Tra i religiosi la tensione è palpabile. «Attualmen­te, anche nell’enclave al­banese, dove presidiamo 24 ore su 24 l’ingresso e le mura di cinta dei mona­steri di Decani e Pec, non ci sono stati scontri – ras­sicura il tenente colon­nello Angelo Vesto, uffi­ciale di pubblica infor­mazione della base mili­tare Kfor ’Villaggio Italia’, a Belo Polje –. La nostra area di responsabilità è abbastanza tran­quilla: il livello di sicurezza buono».

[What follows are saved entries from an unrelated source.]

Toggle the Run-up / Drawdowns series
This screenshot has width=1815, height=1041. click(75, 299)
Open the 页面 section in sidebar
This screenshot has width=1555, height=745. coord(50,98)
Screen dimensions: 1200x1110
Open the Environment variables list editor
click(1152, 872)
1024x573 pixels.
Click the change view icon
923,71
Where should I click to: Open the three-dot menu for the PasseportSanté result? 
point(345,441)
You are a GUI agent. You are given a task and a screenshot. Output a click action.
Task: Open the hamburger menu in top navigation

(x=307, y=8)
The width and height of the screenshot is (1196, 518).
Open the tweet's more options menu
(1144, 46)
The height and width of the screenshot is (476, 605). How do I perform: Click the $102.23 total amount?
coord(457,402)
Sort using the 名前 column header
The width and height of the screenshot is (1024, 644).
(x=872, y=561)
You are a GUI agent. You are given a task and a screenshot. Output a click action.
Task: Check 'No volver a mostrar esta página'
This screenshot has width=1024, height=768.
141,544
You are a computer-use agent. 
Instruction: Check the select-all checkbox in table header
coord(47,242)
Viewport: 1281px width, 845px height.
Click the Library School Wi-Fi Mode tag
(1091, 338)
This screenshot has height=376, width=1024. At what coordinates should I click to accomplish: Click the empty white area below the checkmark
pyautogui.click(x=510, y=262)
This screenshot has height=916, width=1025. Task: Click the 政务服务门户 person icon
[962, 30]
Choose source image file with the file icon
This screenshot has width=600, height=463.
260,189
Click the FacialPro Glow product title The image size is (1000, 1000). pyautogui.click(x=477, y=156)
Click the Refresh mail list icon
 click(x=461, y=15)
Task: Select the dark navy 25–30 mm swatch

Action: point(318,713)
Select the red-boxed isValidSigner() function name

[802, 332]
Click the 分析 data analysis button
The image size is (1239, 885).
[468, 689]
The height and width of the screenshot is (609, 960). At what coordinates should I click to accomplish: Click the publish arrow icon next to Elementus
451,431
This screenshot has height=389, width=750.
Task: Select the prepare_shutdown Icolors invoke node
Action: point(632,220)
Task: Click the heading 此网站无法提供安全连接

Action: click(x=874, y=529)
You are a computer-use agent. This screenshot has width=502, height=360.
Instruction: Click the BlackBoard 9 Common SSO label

Perché dunque tutta questa preoccupa­zione da parte dei rappresentanti della Chiesa ortodossa? «Tra noi – spiega Vesto – e i religiosi di Decani si è creato un rap­porto di correttezza e fiducia: la nostra pre­senza li fa sentire protetti. Tuttavia, il lavo­ro di addestramento e intesa con la polizia locale prosegue senza intoppi: trattiamo agenti serbi e albanesi allo stesso modo». Sul versante Ue, Silvio Bonfigli, appena no­minato a capo di Eulex Justice, spiega che «la questione più delicata è l’amministra­zione della giustizia, proprio a Mitrovica Nord. Il nostro primo obiettivo è identifi­care i giudici serbi per la composizione del­le corti miste locali». L’arcidiacono di Decani Sava Janjic: «Noi, qui, facciamo tutto il possibile per favori­re il dialogo tra kosovari di etnie differen­ti. Durante e dopo la guerra abbiamo o­spitato albanesi e serbi. Ma è il ritorno di un certo nazionalismo a preoccuparci: do­po la guerra ci sono stati più albanesi uc­cisi da albanesi che serbi uccisi dagli alba­nesi. La giustizia fa acqua da tutte le parti: gli autori dei crimini gravi rimangono im­puniti e nessuno chiede mai perdono. Per questo ci sentiamo più sicuri con i milita­ri accanto». Madame Dobrilla, la portavo­ce del patriarcato di Pec, bene dell’uma­nità protetto dall’Unesco, concorda con Sava Janjic, salvo ricordare a chi va in visi­ta allo splendido patriarcato che, per i ser­bi, il Kosovo rimane «Kosovo i Metohjia», cioè «Terra della Chiesa». In serbo.